TASK DETAILS
Scan the listing and copy each line where the word "will" is present.

EXCERPTED RECORDS
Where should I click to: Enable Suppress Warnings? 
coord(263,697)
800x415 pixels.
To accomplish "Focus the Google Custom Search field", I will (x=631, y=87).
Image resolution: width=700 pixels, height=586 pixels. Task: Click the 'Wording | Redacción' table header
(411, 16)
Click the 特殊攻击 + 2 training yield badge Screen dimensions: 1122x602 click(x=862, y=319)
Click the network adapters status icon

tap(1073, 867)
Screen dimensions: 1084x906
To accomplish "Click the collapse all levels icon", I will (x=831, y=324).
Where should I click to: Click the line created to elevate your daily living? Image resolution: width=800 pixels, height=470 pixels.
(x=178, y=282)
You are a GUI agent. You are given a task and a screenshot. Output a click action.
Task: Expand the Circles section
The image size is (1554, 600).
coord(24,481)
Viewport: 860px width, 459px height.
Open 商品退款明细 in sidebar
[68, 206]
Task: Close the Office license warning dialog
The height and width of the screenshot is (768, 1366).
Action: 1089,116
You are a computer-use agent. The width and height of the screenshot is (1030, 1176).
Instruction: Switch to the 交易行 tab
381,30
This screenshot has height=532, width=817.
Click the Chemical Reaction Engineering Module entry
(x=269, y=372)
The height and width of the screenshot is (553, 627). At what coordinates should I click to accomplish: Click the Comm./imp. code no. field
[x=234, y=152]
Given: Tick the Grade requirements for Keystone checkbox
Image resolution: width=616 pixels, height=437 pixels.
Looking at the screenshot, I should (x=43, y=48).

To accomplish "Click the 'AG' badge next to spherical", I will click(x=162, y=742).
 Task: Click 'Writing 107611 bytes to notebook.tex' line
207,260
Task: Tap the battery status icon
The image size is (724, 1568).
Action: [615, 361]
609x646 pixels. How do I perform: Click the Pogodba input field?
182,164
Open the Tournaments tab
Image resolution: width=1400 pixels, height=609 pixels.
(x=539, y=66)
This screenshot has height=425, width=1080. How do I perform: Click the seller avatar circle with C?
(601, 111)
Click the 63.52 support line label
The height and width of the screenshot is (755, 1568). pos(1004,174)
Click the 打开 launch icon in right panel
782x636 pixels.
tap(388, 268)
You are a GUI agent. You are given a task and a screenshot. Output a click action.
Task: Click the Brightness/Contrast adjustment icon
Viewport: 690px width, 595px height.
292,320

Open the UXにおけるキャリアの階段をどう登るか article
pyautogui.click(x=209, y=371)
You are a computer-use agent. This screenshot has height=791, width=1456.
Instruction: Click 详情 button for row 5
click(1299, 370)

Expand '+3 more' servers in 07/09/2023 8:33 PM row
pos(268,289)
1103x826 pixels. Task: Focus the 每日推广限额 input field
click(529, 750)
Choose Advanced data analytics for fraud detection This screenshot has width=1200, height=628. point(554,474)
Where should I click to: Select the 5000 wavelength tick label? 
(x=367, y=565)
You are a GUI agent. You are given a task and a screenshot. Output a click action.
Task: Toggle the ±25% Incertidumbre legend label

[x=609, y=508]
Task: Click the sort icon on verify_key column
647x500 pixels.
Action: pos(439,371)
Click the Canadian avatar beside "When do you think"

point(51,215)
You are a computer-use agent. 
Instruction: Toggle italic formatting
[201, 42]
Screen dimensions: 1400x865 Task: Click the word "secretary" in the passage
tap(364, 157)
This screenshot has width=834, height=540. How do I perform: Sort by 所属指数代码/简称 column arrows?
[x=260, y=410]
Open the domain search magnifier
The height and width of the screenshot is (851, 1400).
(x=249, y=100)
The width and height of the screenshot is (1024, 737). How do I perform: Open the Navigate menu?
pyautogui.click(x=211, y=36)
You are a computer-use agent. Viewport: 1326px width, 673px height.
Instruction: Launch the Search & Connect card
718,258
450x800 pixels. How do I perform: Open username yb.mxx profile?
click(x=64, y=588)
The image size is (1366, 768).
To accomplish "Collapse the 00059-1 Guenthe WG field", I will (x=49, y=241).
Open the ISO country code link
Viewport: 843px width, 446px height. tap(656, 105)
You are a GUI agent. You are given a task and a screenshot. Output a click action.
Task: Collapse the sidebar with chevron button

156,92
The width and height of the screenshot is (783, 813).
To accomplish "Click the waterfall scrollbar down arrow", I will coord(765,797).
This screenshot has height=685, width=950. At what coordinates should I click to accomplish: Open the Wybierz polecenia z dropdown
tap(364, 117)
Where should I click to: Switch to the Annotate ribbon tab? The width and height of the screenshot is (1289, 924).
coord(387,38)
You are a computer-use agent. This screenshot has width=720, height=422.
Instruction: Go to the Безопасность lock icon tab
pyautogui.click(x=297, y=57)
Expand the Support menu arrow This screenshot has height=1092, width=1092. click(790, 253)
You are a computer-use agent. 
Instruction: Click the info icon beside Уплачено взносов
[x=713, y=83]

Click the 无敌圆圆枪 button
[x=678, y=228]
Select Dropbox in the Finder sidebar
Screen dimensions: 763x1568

TASK RESPONSE
To accomplish "Focus the Google Custom Search field", I will (x=631, y=87).
To accomplish "Click the collapse all levels icon", I will (x=831, y=324).
To accomplish "Click the 'AG' badge next to spherical", I will click(x=162, y=742).
To accomplish "Collapse the 00059-1 Guenthe WG field", I will (x=49, y=241).
To accomplish "Click the waterfall scrollbar down arrow", I will coord(765,797).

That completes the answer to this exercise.